Pacific Investment Management Co.’s Bill Gross, manager of the world’s biggest bond fund, said asset-price irrationality is rising after years of record low benchmark interest rates by the Federal Reserve.
The level of asset prices signal investors should be cautious and the degree of irrationality is about six on a scale of one to 10 and rising, Gross wrote in his monthly investment outlook posted on Newport Beach, California-based Pimco’s website.
He noted that Fed Governor Jeremy Stein earlier this month said some credit markets, such as corporate debt, are showing signs of excessive risk-taking, while not posing a threat to financial stability.
“Corporate credit and high yield bonds are somewhat exuberantly and irrationally priced,” Gross wrote. “Spreads are tight, corporate profit margins are at record peaks with room to fall, and the economy is still fragile.”
Banks have underwritten $89.6 billion of high-yield debt this year, up 36 percent from the same period in 2012, according to data compiled by Bloomberg. Last year’s $433 billion of sales was an all-time high for the asset class, the data show. Meanwhile, investors poured $33 billion into mutual funds and exchange-traded funds dedicated to junk bonds last year, 55 percent more than in 2011, according to Morningstar Inc.
Falling interest rates have increased demand for higher-yielding debt, boosting prices on dollar-denominated junk bonds to a record 105.9 cents on the dollar last month, according to Bank of America Merrill Lynch data. As yields have collapsed to 6.54 percent from a peak of 22.7 percent in late 2008, junk bonds have become more sensitive to the risk that underlying government bond yields could increase.
The extra yield investors demand to own junk bonds over government debt, known as the spread or risk premium, has contracted by 16.69 percentage points since 2008 to 5.24 percentage points, according to the Bank of America Merrill Lynch Global High-Yield Index.
“Still, that doesn’t mean you should vacate your portfolio of them,” Gross wrote. “When today’s 5 percent to 6 percent high-yield interest rates are adjusted for future defaults and recovery values, that 3 percent to 4 percent realized returns are the likely outcome.”
Gross reduced his holdings of investment-grade credit securities in his flagship $2.86 billion Total Return Fund to 9 percent in January, from 10 percent in December, according to the latest available data on Pimco’s website. Treasurys are his largest holdings at 30 percent.
Gross has said growing central-bank tolerance of inflation means investors should hedge higher prices by purchases Treasury Inflation Protected Securities, known as TIPS. Gross warned investors against purchasing longer-term Treasurys and advocated notes with about five years to maturity, a sector the Fed has been acquiring through quantitative easing.

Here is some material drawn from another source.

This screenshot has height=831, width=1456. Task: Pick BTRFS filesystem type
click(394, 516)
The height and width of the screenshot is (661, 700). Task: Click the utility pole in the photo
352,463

The Fed is buying $85 billion in Treasury and mortgage debt a month after purchasing over $2 trillion through prior quantitative easing programs since 2008. The central bank’s benchmark rate has been locked in a range of zero to 0.25 percent since December 2008.
“Returns for both high yield and equity markets have been unduly influenced in the past few years by quantitative easing, the writing of trillions of dollars of Federal Reserve checks and the exuberant migration of institutions and households alike to the grassier plains of risk assets dependent on favorable economic outcomes,” Gross wrote. “If and when the support dissipates or if the economy remains anemic, investors should be cautious and temper their enthusiasm.”
Several Fed policy makers have publicly debated the risk of financial instability, including Stein, who also said some credit markets, including leveraged loans and junk bonds, show signs of potentially excessive risk-taking. Kansas City Fed President Esther George has warned of risks from farm land prices at “historically high levels.”
“We are seeing a fairly significant pattern of reaching- for-yield behavior emerging in corporate credit,” Stein said on Feb. 7 in a speech in St. Louis.
The Standard & Poor’s 500 Index this month reached the highest since 2007 while measures of equity volatility had slipped to a post-crisis level. The benchmark 10-year Treasury yield, at 1.86 percent, reached a record low of 1.38 percent on July 25, according to Bloomberg Bond Trader prices.
The Total Return Fund gained 7.71 percent over the past year, beating 93 percent of its peers, according to data compiled by Bloomberg.
Pimco, a unit of the Munich-based insurer Allianz SE, managed $1.92 trillion in assets as of Sept. 30.